▶ [Excerpt provided]:
____________

# What browser are you viewing MUT on?



## Geek (Jul 14, 2005)

What browser are you viewing MUT on?

Take the poll and reply back too.

Multiple votes too, if you use more than one, vote for them all


----------



## Marisol (Jul 14, 2005)

What poll? I use Firefox.


----------



## Geek (Jul 14, 2005)

Originally Posted by *Marisol* 

What poll? I use Firefox. 


LOL Marisol, let me finish the poll




I was still editing it when you replied


----------



## Jennifer (Jul 14, 2005)

internet explorer. i switched back after firefox because it didn't play realplayer


----------



## Marisol (Jul 14, 2005)

Originally Posted by *Tony(admin)* LOL Marisol, let me finish the poll



I was still editing it when you replied Sorry!


----------



## Leony (Jul 14, 2005)

My default browser is Safari so, I'm using Safari most of the time. But I switch to firefox to post my review for cosmetic pages.

I think it didn't work on Safari.


----------



## Geek (Jul 14, 2005)

Originally Posted by *Leony* 

My default browser is Safari so, I'm using Safari most of the time. But I switch to firefox to post my review for cosmetic pages.
I think it didn't work on Safari.




BUMP anyone else?


----------



## Leadfoot (Jul 14, 2005)

Internet Explorer


----------



## girl_geek (Jul 14, 2005)

Usually IE on a Windows machine ... but occasionally Firefox/Mozilla on the Linux computer in my office


----------



## peekaboo (Jul 14, 2005)

IE for me!


----------



## suzukigrrl (Jul 14, 2005)

It wouldn't let me vote for two. I normally use Opera, but when I update my notpad or write reviews I use Firefox.


----------



## vanilla_sky (Jul 14, 2005)

firefox rules


----------



## Sarah84 (Jul 14, 2005)

Internet explorer for me


----------



## leelee04 (Jul 15, 2005)

I use _Internet Explorer_

_Lisa_


----------



## karrieann (Jul 15, 2005)

firefox..._y!!!_


----------



## Bhav (Jul 15, 2005)

Firefox and Internet Explorer for me!


----------



## Leony (Apr 2, 2006)

Bump, just curious


----------



## KathrynNicole (Apr 2, 2006)

Firefox. It locks up every single time I look at profiles that have videos.


----------



## Marisol (Apr 2, 2006)

Still using FF.


----------



## Leony (Apr 2, 2006)

Originally Posted by *KathrynNicole* Firefox. It locks up every single time I look at profiles that have videos.

____________

▶ [Click-target data]:
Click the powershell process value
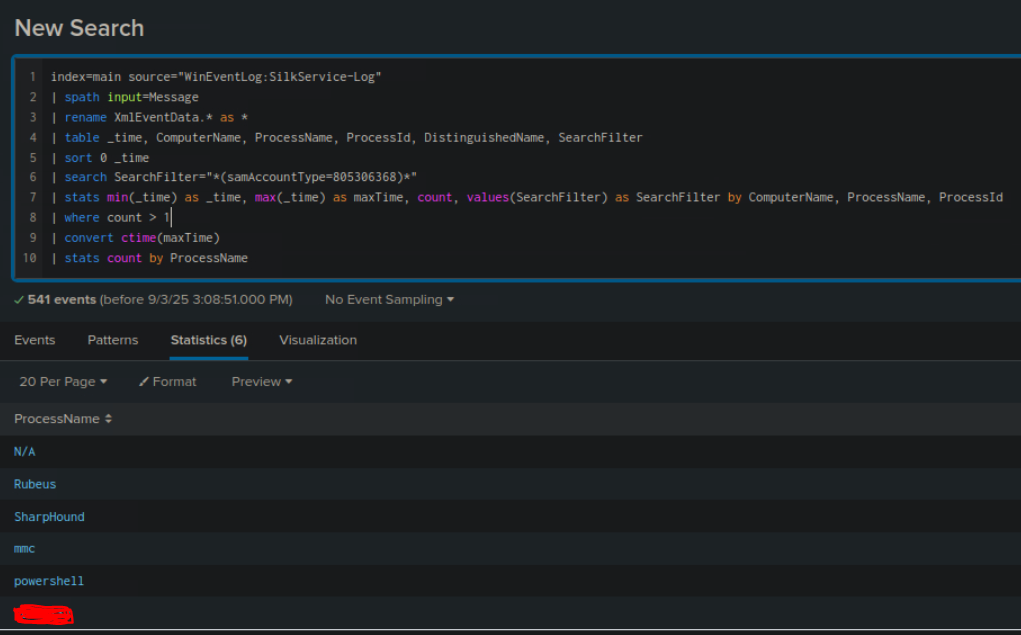Viewport: 1021px width, 635px height. point(49,581)

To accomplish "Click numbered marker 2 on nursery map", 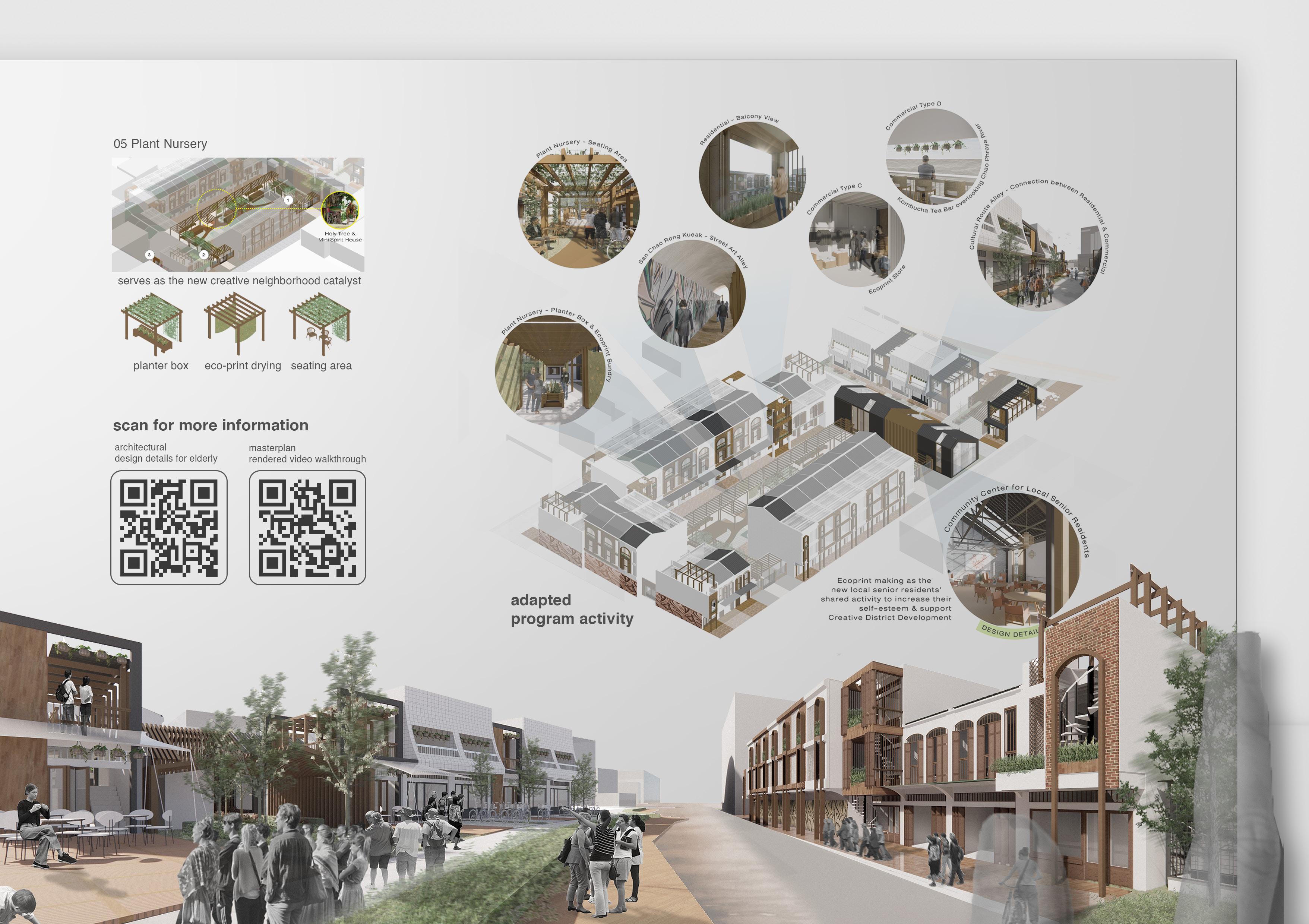I will (x=203, y=255).
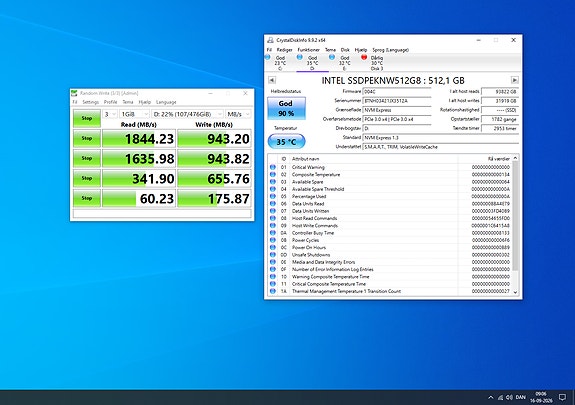The image size is (575, 405).
Task: Open the Settings menu in CrystalDiskMark
Action: pos(90,102)
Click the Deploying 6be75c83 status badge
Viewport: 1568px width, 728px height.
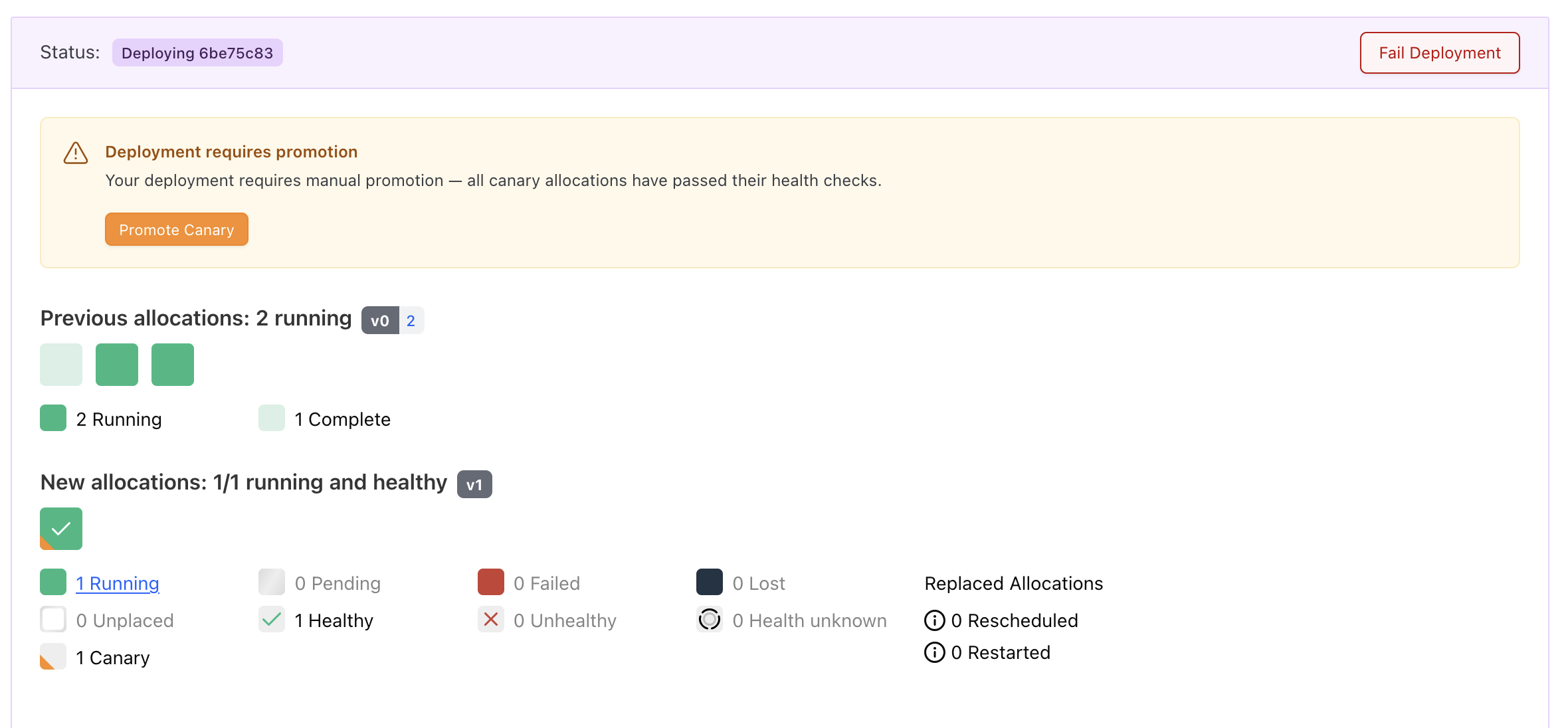coord(197,53)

____________

▶ [Exercise instructions]:
Using the browser forum thread, say whether each statement agrees with it, answering yes or no and quoting the words that decide it. 1. Jennifer went back to Internet Explorer because Firefox would not play RealPlayer. 2. suzukigrrl was able to vote for two browsers. 3. Leony uses Firefox most of the time. Work only from the browser forum thread.

▶ [Output of the task]:
1. Yes: "i switched back after firefox because it didn't play realplayer"
2. No: "It wouldn't let me vote for two."
3. No: "My default browser is Safari so, I'm using Safari most of the time."